START Exercise materials
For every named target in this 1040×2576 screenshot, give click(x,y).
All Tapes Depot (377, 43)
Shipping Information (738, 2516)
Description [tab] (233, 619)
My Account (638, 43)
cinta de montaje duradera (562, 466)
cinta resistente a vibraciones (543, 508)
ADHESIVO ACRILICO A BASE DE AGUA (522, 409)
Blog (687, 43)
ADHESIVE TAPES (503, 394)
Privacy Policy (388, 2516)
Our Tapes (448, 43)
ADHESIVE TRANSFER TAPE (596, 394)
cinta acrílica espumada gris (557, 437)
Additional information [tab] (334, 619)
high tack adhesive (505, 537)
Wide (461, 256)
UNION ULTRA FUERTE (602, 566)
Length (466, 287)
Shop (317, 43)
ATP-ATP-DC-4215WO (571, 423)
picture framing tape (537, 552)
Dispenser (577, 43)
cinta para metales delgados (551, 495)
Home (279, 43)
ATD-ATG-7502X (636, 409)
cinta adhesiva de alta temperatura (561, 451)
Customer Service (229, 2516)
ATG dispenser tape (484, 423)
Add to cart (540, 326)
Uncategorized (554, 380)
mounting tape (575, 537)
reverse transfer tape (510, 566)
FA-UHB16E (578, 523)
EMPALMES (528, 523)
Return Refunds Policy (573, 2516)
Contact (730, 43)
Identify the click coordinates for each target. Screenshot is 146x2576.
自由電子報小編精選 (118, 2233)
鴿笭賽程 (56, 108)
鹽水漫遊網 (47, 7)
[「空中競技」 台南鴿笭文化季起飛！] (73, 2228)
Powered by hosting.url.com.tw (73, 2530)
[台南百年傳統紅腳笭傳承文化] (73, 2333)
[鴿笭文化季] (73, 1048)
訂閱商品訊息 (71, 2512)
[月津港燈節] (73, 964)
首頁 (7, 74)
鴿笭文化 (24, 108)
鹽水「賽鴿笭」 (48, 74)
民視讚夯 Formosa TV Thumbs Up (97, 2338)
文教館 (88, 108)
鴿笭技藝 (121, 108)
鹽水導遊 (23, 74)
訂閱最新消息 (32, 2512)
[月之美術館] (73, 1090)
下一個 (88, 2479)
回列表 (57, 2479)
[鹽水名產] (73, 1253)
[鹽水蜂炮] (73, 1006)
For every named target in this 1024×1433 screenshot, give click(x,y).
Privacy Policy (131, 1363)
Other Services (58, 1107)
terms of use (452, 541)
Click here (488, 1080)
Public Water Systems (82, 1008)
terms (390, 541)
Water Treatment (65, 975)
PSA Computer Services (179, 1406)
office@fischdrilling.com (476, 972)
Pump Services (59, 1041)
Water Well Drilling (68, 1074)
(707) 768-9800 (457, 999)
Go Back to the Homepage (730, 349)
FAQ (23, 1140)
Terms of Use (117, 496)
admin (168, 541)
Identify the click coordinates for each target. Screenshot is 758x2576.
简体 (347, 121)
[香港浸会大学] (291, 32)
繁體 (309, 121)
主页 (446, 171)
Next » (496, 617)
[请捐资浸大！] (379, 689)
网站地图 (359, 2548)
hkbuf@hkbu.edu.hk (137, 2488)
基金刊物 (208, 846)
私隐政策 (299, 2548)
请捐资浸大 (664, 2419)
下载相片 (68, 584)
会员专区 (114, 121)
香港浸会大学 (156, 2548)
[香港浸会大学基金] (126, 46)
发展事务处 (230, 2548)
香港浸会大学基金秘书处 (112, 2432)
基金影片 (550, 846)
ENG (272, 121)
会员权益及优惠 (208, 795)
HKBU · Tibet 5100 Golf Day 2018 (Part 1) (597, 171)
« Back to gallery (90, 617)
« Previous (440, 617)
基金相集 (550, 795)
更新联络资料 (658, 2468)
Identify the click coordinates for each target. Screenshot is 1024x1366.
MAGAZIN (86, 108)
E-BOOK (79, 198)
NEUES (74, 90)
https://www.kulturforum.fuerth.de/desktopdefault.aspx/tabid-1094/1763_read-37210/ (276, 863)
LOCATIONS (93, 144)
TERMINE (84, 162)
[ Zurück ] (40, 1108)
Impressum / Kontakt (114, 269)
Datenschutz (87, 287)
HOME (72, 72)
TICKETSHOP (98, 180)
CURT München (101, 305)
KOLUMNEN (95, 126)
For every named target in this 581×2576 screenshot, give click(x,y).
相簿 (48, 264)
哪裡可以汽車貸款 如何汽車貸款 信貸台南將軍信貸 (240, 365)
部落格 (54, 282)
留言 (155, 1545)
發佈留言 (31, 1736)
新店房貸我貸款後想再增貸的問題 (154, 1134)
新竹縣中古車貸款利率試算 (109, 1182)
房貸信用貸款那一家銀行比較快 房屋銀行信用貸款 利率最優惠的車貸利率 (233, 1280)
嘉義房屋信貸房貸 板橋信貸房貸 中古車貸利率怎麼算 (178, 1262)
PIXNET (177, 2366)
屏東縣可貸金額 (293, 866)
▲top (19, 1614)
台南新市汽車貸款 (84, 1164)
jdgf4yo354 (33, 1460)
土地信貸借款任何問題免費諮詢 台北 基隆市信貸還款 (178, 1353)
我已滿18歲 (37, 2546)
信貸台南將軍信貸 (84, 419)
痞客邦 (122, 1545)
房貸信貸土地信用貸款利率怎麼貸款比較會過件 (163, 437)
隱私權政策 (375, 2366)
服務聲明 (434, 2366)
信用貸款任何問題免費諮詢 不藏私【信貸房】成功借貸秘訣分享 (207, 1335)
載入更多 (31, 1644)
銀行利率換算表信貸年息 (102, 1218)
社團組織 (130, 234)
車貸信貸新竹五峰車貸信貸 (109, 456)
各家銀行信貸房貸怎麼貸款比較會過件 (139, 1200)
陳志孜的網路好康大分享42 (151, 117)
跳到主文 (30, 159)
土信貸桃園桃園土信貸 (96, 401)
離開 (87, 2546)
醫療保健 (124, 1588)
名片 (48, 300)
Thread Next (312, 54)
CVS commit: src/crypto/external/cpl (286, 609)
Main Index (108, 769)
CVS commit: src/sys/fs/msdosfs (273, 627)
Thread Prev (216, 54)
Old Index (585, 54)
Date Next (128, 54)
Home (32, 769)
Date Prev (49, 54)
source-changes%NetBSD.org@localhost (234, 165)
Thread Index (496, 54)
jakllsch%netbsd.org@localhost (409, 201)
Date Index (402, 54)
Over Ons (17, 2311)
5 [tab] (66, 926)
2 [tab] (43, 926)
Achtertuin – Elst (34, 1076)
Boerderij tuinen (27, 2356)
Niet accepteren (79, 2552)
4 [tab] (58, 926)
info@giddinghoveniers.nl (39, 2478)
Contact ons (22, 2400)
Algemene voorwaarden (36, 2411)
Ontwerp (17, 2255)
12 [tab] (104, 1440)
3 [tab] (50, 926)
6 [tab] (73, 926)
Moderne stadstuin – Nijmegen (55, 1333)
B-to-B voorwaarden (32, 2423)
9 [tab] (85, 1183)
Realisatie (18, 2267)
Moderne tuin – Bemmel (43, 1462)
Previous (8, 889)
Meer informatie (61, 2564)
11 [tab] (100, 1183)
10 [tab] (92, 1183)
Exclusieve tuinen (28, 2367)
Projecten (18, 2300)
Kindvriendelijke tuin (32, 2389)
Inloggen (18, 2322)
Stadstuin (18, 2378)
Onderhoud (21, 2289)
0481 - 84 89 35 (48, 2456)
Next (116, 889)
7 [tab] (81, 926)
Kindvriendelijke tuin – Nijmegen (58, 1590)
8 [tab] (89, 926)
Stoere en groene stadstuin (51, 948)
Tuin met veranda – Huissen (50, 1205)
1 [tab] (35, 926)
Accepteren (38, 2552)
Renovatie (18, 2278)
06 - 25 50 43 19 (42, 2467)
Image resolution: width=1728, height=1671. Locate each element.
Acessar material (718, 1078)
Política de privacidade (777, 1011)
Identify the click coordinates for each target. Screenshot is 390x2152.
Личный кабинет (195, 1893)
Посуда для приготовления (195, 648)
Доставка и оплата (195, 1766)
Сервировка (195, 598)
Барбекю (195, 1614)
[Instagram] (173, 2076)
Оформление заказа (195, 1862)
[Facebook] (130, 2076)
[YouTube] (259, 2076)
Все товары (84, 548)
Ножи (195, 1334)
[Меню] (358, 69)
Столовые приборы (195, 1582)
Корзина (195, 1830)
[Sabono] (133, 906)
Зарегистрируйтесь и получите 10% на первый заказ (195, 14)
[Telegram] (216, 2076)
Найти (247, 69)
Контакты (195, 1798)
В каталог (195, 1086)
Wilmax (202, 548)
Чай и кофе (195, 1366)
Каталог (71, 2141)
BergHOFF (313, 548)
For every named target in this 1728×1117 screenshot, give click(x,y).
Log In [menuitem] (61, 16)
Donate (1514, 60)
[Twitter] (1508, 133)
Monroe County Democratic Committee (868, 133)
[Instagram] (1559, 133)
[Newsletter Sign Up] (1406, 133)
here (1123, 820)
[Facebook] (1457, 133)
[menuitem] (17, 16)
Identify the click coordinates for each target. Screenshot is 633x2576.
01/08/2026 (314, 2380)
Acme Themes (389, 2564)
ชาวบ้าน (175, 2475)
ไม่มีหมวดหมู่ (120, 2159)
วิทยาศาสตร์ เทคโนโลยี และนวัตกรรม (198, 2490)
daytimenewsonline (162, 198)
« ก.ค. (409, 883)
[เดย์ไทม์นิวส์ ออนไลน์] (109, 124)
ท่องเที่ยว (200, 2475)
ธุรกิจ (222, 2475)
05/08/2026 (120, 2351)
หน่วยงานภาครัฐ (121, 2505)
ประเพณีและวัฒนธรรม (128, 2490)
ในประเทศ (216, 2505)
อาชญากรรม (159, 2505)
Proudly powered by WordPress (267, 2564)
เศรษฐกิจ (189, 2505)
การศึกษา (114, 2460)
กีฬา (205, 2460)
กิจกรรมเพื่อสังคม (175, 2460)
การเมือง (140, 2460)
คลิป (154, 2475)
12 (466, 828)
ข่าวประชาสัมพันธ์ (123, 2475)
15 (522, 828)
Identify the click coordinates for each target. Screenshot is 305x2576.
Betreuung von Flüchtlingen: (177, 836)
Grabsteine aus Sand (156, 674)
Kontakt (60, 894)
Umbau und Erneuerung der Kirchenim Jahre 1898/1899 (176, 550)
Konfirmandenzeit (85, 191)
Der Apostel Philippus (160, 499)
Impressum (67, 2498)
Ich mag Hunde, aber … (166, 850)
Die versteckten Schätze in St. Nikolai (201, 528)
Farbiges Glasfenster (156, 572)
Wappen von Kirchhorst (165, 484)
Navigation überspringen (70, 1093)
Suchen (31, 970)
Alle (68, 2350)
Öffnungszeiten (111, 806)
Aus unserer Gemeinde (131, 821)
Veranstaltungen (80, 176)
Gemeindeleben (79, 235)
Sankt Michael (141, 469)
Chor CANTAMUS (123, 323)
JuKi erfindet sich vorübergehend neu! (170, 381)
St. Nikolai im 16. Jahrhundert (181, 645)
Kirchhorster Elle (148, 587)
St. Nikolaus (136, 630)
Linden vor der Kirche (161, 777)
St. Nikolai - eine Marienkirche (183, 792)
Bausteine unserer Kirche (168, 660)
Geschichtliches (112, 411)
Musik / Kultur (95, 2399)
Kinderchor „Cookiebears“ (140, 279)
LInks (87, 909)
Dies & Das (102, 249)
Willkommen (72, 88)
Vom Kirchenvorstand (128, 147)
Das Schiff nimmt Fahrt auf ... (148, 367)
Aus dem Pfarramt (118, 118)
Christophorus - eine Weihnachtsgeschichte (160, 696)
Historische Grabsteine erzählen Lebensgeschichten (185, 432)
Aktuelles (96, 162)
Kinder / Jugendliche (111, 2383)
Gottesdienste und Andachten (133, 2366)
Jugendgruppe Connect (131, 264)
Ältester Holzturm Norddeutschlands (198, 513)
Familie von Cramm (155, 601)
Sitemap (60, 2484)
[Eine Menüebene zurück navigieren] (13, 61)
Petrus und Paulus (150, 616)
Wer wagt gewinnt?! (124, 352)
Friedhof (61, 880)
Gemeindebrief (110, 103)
END Exercise materials
What the task asks: Lines holding the word "named" should be copied from the entries above.

Solution:
For every named target in this 1040×2576 screenshot, give click(x,y).
For every named target in this 1024×1433 screenshot, give click(x,y).
For every named target in this 581×2576 screenshot, give click(x,y).
For every named target in this 1728×1117 screenshot, give click(x,y).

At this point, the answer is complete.